Published online by Cambridge University Press: 05 June 2012
Introduction
Concept of a black hole
Black holes have attracted people's imaginations perhaps more than any other kind of object in the cosmos. Remarkably the concept of a black hole dates back more than 200 years. In 1783, the Cambridge cleric John Michell speculated in a lecture to the Royal Society about the effects of the Sun's gravity on the light it was radiating. Michell was aware of the finite speed of light (determined by Roemer in the seventeenth century from observations of eclipse timings of Jupiter's moons) and believed that photons from the Sun (he called them ‘corpuscles’) would be slowed down as they left the Sun due to its gravity. His speculation was to point out that if the Sun's diameter were 500 times larger and of the same density, then its mass would be 108M⊗, and gravity would prevent light from escaping the Sun at all. A similar conjecture was put forward by Laplace in 1795.

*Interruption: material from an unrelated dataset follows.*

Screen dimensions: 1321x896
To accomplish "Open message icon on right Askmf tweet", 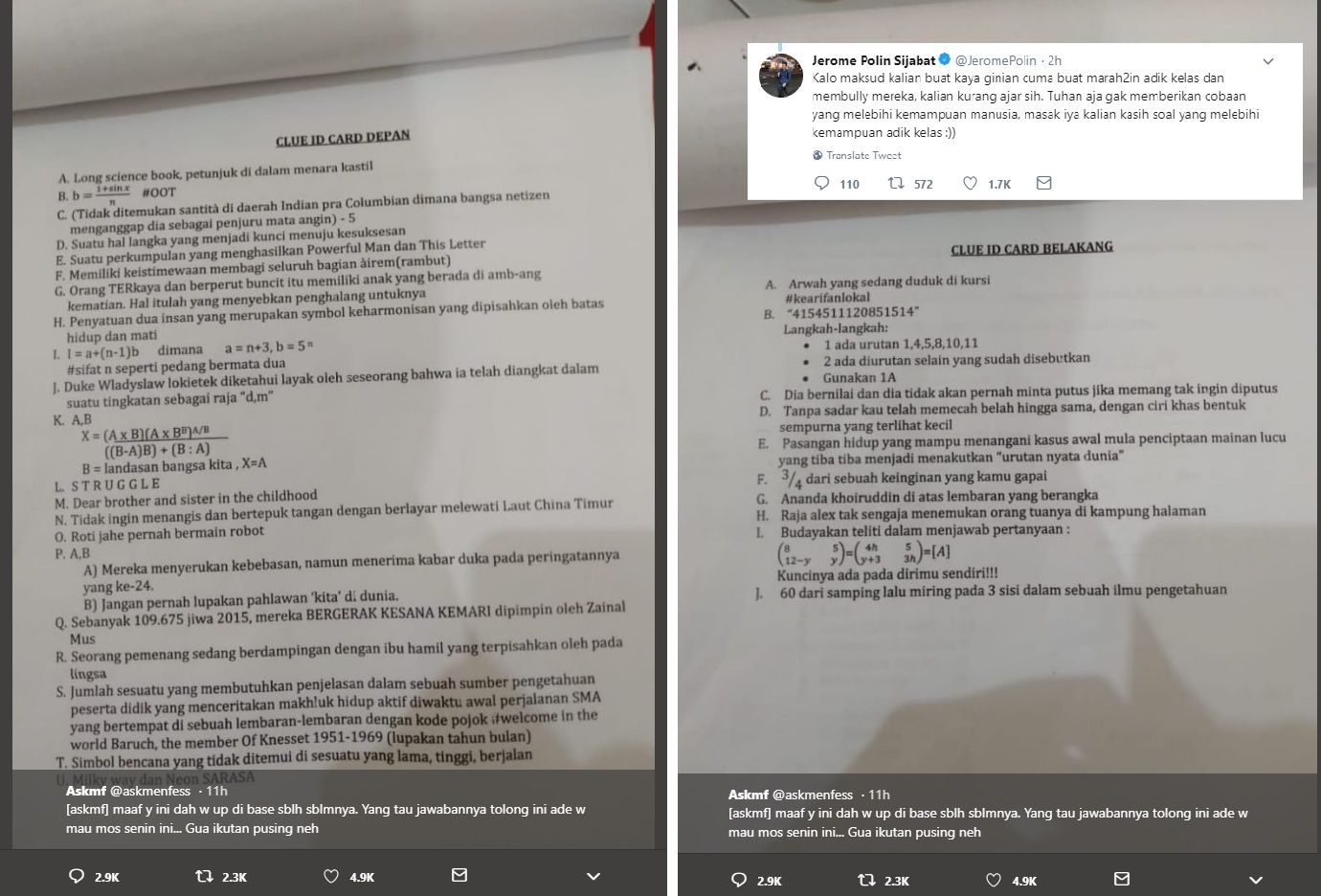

However, our modern concept of a black hole stems from Einstein's theory of general relativity (GR) and the first exact solutions, derived by Karl Schwarzschild in 1916, of Einstein's equations. Under GR, the effect of a massive body's gravity is to curve the space-time around it, forcing light to follow a curved path (called a ‘geodesic’). If the body is sufficiently massive and compact, then this curvature closes in on itself, and any light emitted by the body will never escape – hence the term black hole.